LISTED ENTRIES>
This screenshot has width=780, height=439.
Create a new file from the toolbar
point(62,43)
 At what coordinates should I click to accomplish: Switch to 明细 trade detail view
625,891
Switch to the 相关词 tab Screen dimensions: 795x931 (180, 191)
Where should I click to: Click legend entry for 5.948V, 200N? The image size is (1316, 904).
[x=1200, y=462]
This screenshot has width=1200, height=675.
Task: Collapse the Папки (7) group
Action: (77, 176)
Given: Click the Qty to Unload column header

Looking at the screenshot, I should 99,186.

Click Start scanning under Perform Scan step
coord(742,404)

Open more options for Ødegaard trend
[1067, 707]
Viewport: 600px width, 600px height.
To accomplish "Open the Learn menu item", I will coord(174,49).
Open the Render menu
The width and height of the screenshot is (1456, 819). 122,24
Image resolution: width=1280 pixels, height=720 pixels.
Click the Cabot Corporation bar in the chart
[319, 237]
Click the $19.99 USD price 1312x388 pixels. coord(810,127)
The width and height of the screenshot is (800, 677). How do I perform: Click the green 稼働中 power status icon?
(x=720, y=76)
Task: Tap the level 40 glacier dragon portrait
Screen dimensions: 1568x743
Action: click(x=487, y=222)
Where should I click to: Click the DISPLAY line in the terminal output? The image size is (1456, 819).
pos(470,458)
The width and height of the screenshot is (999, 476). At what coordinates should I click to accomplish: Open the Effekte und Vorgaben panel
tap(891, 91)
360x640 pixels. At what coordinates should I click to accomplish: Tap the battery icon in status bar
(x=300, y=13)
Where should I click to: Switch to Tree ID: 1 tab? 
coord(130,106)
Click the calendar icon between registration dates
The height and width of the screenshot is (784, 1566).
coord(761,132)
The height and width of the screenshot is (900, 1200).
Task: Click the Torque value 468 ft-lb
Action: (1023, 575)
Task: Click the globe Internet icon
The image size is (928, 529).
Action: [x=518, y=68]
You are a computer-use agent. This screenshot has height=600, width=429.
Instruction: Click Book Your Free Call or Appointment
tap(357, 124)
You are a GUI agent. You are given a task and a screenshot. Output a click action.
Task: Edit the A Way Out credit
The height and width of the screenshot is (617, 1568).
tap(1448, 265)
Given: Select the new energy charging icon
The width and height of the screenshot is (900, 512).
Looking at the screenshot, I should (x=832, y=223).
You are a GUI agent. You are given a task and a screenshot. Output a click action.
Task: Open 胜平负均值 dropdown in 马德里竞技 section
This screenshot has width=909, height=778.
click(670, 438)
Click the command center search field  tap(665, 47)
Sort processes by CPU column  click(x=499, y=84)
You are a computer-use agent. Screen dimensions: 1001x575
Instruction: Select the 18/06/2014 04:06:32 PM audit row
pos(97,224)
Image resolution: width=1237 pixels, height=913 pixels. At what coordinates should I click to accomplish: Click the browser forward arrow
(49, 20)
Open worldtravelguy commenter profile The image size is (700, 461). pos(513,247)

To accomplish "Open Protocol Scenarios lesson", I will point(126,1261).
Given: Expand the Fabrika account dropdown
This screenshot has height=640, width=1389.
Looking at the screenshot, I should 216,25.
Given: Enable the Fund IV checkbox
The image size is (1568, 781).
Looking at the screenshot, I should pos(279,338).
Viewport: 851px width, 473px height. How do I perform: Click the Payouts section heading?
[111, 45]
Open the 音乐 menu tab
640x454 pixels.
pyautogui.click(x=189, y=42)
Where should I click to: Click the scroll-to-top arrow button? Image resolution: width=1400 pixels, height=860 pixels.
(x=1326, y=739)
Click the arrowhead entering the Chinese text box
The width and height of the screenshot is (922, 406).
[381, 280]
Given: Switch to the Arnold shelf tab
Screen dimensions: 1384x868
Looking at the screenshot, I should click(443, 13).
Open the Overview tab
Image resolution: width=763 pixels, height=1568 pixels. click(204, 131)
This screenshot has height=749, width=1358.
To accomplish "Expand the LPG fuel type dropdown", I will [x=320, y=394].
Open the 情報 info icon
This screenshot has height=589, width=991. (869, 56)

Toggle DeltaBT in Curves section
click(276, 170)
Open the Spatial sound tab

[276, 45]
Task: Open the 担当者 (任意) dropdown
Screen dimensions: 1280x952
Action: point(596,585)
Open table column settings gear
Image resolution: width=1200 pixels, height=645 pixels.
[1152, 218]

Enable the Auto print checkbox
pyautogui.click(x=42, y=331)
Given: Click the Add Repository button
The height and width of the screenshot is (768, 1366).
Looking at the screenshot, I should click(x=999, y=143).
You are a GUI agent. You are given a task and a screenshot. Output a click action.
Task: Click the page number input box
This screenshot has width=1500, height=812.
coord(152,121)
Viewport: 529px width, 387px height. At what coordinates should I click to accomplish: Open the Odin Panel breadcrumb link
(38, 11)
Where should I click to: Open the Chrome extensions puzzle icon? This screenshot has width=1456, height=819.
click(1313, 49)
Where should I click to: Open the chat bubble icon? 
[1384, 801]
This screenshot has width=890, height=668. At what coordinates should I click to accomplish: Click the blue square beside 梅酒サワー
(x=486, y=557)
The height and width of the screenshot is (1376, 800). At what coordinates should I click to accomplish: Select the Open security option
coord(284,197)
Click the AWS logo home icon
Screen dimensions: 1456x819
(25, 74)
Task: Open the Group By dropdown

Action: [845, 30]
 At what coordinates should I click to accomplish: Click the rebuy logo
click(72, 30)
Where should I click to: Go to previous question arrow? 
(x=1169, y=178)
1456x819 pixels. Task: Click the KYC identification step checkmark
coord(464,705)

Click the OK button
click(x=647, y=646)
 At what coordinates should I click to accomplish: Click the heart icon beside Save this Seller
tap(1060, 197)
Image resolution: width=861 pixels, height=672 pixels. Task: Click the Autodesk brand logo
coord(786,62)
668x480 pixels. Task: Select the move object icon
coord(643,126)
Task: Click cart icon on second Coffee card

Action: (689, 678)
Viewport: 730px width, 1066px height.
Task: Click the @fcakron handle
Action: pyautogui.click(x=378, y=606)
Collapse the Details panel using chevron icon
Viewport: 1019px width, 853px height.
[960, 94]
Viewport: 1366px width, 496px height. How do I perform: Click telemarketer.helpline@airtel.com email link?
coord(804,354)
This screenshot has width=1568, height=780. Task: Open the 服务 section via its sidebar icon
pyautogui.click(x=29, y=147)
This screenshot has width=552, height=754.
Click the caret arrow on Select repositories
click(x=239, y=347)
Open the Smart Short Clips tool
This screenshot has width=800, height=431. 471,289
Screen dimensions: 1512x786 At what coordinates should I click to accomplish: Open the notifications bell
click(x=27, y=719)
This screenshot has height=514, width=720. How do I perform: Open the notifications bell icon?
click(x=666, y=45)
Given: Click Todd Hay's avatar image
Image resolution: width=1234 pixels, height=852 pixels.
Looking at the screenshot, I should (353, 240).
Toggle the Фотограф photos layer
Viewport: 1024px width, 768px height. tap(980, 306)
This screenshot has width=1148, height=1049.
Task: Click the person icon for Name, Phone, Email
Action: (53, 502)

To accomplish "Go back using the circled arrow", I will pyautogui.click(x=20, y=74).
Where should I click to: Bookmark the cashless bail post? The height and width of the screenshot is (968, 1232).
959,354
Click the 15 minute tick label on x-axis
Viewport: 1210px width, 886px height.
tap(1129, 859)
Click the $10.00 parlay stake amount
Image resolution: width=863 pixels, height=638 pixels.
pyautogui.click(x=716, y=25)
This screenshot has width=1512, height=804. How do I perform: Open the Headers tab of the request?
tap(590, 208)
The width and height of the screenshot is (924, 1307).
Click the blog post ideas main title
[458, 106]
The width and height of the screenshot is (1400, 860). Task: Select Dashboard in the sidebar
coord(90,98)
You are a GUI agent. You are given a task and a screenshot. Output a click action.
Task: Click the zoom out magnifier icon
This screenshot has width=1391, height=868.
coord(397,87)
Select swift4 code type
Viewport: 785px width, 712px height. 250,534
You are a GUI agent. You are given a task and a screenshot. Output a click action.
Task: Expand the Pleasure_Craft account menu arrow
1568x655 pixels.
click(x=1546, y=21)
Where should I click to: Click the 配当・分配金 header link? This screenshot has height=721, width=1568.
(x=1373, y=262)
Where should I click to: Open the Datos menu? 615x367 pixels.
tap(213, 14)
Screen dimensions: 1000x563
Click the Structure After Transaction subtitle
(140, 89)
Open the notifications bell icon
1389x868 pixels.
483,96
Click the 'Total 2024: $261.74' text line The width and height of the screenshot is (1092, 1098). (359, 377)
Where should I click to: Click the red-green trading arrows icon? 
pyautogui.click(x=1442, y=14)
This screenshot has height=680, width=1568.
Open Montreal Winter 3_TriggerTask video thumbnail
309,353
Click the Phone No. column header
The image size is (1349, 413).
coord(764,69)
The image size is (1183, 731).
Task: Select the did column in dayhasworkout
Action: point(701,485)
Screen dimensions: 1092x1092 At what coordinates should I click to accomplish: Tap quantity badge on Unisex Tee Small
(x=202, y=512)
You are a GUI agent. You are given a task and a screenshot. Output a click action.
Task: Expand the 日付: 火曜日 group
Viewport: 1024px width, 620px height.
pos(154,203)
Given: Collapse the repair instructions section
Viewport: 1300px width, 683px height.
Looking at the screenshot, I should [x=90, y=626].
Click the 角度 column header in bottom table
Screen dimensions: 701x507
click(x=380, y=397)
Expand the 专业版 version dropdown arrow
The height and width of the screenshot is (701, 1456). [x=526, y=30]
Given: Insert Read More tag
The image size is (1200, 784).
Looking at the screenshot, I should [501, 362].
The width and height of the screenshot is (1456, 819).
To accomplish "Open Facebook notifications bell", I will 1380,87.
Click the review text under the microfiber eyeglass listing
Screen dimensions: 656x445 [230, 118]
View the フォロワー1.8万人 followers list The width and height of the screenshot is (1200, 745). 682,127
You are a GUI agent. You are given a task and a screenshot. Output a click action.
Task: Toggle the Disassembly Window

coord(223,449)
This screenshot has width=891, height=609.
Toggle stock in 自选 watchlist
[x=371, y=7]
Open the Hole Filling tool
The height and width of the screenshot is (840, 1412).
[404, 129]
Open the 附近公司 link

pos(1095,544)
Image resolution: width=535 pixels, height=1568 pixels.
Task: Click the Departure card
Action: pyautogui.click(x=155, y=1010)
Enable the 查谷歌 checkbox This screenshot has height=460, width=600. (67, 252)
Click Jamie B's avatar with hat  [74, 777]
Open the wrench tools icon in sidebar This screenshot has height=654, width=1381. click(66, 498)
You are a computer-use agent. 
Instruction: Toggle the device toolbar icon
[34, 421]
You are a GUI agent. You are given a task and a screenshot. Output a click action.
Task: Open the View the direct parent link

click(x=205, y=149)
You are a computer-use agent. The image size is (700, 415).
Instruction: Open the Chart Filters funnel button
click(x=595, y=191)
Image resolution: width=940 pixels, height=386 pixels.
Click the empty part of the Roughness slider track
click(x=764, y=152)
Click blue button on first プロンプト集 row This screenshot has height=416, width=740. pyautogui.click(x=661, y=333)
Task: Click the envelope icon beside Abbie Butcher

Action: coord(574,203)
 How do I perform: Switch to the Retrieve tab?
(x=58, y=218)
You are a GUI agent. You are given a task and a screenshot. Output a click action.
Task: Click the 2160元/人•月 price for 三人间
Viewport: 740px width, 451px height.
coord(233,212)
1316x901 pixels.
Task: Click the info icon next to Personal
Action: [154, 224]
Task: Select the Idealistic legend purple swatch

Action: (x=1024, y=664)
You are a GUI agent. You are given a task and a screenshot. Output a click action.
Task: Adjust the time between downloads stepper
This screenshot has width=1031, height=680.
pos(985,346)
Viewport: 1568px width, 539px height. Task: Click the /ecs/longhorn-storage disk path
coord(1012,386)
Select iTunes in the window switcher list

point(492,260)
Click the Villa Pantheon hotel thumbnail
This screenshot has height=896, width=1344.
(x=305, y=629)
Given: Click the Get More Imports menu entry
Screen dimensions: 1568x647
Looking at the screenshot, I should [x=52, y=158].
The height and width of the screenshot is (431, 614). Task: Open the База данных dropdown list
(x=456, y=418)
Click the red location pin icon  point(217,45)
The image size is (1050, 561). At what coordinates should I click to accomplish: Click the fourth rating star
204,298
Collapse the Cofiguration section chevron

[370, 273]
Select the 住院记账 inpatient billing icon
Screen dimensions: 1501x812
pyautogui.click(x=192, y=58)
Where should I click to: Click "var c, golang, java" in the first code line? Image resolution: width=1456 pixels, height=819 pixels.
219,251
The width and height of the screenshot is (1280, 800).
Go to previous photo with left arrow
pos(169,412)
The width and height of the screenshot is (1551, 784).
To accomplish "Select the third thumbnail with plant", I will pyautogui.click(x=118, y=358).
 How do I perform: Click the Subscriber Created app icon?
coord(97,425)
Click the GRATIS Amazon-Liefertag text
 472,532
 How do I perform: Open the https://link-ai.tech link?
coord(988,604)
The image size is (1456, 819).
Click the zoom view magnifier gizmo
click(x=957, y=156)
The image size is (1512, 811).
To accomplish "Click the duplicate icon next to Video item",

REQUIRED TASK>
Copy the lines of the material word for word, from the line containing "Click Start scanning under Perform Scan step" through the line containing "I will coord(174,49).", including both of those lines.

SOLUTION BELOW>
Click Start scanning under Perform Scan step
coord(742,404)

Open more options for Ødegaard trend
[1067, 707]
Viewport: 600px width, 600px height.
To accomplish "Open the Learn menu item", I will coord(174,49).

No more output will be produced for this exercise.